Fast forward 2 weeks and I've now had the scan and am seeing the surgeon for the results.  Again I have brought my friend with me for support (who is absolutely amazingly awesome for coming with me when we had to leave home at 6:30 am to get there!).  The surgeon (who is a dashingly handsome and very young man) tells me that it is almost 100% certain that it is cancerous.  Good news is that the growth seems to be alone and hasn't spread to other areas that were scanned and it is in the upper lobe and my NSIP is mostly in the upper lobes so basically they'd be chopping out the diseased portion and leaving the healthier.  Bad news (other than the C word) is that the growth is very, very close to my heart (yes, I do have one) which could mean the option of surgery would be out.  There are a couple other options, one being mega radiation directly on the tumour but again because of the location this one might be out as well. That leaves chemotherapy and less intense but more wide spread radiation.  Because of the NSIP and the location of the tumour, the surgeon intends to take my case to a multi-disciplinary meeting were a group of specialists will discuss my options.  This makes me feel better because it will no longer just be 1 Dr.'s opinion but a group of them.
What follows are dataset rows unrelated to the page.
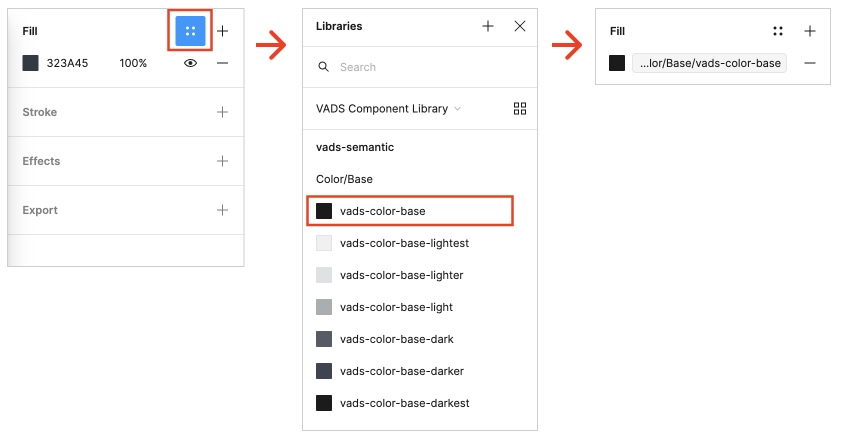Click the 323A45 fill color swatch
Screen dimensions: 845x447
[x=30, y=63]
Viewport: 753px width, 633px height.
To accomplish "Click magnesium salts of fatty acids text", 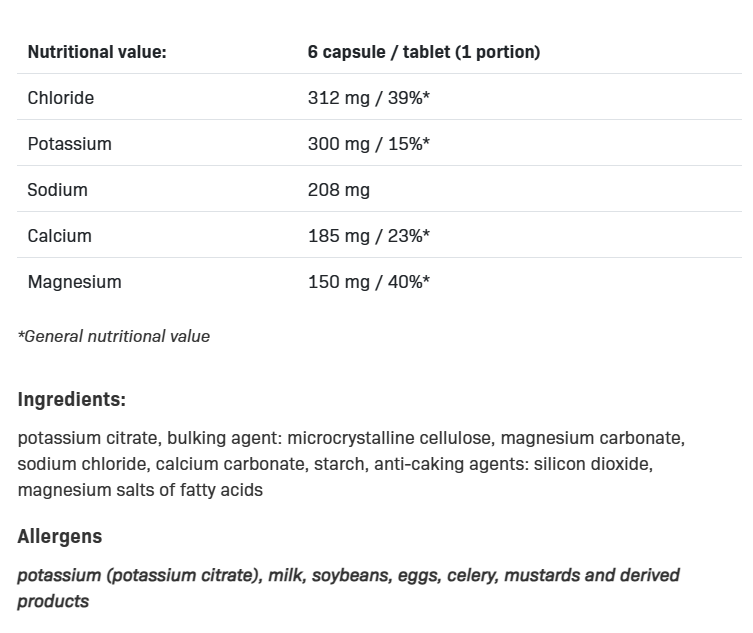I will click(x=140, y=490).
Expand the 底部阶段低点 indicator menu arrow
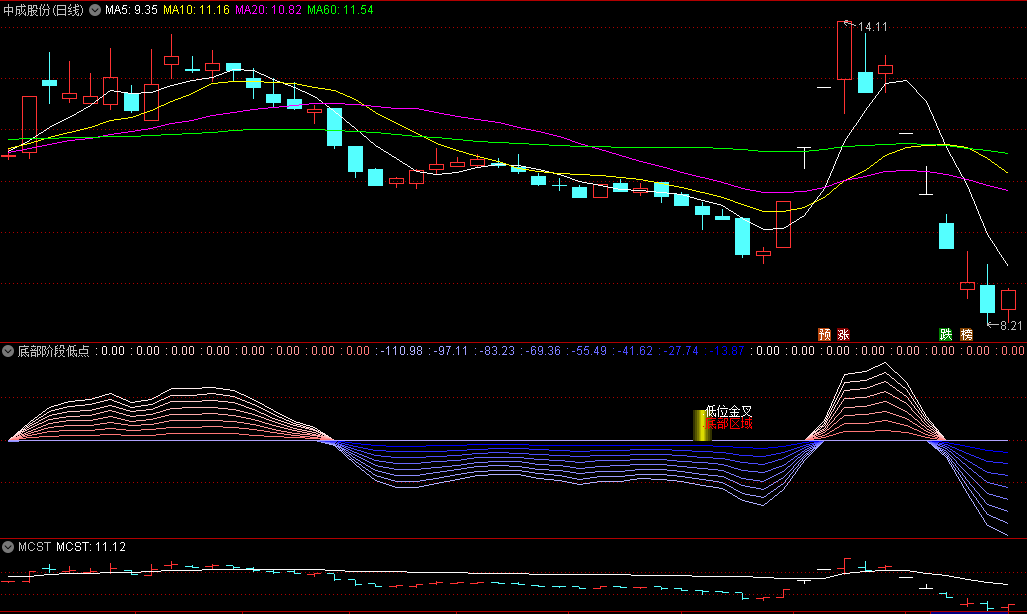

Now I have to have 3 more tests.  An echocardiogram to make sure my heart is functioning properly, a biopsy to rule out the slim chance that it is an infection and not cancer (infection definitely gets my vote!), and another CT scan - this time of my brain to make sure the cancer hasn't spread there.  I'm interested in if they actually find anything up there - some days I would swear there is just a starving gerbil running the show.

I'm trying my best to find something positive about all this but am having a hard time doing it.  Only thing is that I'm losing weight without trying.  Hell of a diet plan, huh!

I should know a lot more in a couple of weeks after all the testing is done.  In the meantime, I'll try to keep busy to keep my mind off this huge elephant in the room.